## Data for the task
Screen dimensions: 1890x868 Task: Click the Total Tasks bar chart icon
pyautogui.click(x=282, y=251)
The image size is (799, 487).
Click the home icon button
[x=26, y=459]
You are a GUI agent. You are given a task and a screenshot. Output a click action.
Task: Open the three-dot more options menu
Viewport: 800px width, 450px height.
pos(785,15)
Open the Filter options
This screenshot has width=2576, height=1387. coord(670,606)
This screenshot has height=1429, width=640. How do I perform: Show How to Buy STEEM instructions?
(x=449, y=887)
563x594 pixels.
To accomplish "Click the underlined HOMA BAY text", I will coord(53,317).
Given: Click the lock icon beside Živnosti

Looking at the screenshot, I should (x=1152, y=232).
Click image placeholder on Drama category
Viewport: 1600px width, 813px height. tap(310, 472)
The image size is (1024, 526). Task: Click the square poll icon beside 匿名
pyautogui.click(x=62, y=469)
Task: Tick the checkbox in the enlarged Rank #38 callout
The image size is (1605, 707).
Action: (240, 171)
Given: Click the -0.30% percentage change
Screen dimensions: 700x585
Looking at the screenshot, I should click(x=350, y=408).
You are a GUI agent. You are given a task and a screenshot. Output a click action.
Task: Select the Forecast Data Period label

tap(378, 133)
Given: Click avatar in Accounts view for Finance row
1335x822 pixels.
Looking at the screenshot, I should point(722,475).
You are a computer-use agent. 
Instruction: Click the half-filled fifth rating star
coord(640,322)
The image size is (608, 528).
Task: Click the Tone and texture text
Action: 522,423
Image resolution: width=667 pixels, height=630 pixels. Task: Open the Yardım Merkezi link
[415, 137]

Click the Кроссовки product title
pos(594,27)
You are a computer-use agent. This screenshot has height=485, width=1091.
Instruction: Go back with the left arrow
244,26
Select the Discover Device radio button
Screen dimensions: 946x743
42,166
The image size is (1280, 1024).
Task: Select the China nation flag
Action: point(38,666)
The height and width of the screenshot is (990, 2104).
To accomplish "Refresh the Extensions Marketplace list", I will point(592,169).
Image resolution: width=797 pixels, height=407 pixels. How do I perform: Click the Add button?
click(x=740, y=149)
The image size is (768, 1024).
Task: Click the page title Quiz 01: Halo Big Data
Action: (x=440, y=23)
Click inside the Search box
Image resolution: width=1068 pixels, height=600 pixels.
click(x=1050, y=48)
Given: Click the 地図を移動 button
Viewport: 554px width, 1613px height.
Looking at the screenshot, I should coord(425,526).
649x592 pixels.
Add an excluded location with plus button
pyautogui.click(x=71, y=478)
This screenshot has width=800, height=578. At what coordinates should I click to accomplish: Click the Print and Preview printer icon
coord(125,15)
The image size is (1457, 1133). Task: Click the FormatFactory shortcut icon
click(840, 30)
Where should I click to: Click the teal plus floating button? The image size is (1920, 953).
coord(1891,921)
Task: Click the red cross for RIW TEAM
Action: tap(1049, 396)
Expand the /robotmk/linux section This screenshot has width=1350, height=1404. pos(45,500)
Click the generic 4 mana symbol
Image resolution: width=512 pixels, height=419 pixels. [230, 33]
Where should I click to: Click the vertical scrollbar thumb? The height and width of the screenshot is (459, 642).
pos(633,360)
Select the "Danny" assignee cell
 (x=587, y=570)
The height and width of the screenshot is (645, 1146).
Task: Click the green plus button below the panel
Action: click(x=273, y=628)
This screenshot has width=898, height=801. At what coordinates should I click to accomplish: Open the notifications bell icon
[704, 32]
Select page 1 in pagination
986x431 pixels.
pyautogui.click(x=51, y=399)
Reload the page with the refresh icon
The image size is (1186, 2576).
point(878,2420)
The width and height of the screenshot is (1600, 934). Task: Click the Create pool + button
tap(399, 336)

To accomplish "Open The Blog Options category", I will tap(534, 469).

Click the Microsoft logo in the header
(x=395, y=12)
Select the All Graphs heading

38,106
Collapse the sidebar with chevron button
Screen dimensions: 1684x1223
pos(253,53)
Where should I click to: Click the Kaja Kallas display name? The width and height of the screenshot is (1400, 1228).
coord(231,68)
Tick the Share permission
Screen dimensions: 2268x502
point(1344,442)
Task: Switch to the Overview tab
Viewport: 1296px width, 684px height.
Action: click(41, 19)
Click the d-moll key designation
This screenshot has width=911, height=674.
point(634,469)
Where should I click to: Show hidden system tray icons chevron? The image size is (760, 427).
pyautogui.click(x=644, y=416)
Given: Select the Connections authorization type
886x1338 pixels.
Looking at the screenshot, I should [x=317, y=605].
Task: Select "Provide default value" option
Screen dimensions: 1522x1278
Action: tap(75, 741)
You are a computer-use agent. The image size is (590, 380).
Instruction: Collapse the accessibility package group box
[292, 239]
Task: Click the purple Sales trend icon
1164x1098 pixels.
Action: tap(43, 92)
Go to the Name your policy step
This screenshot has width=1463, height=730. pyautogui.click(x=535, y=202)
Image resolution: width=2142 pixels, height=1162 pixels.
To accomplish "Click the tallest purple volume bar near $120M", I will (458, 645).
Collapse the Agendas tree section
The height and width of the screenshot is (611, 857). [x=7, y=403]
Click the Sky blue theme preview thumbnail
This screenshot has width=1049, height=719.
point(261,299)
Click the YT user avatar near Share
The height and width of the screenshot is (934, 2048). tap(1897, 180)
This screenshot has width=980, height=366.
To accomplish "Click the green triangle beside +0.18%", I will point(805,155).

## What this task involves
Report the number of lines above that contain the word "Tick", and only that number.

## Answer
2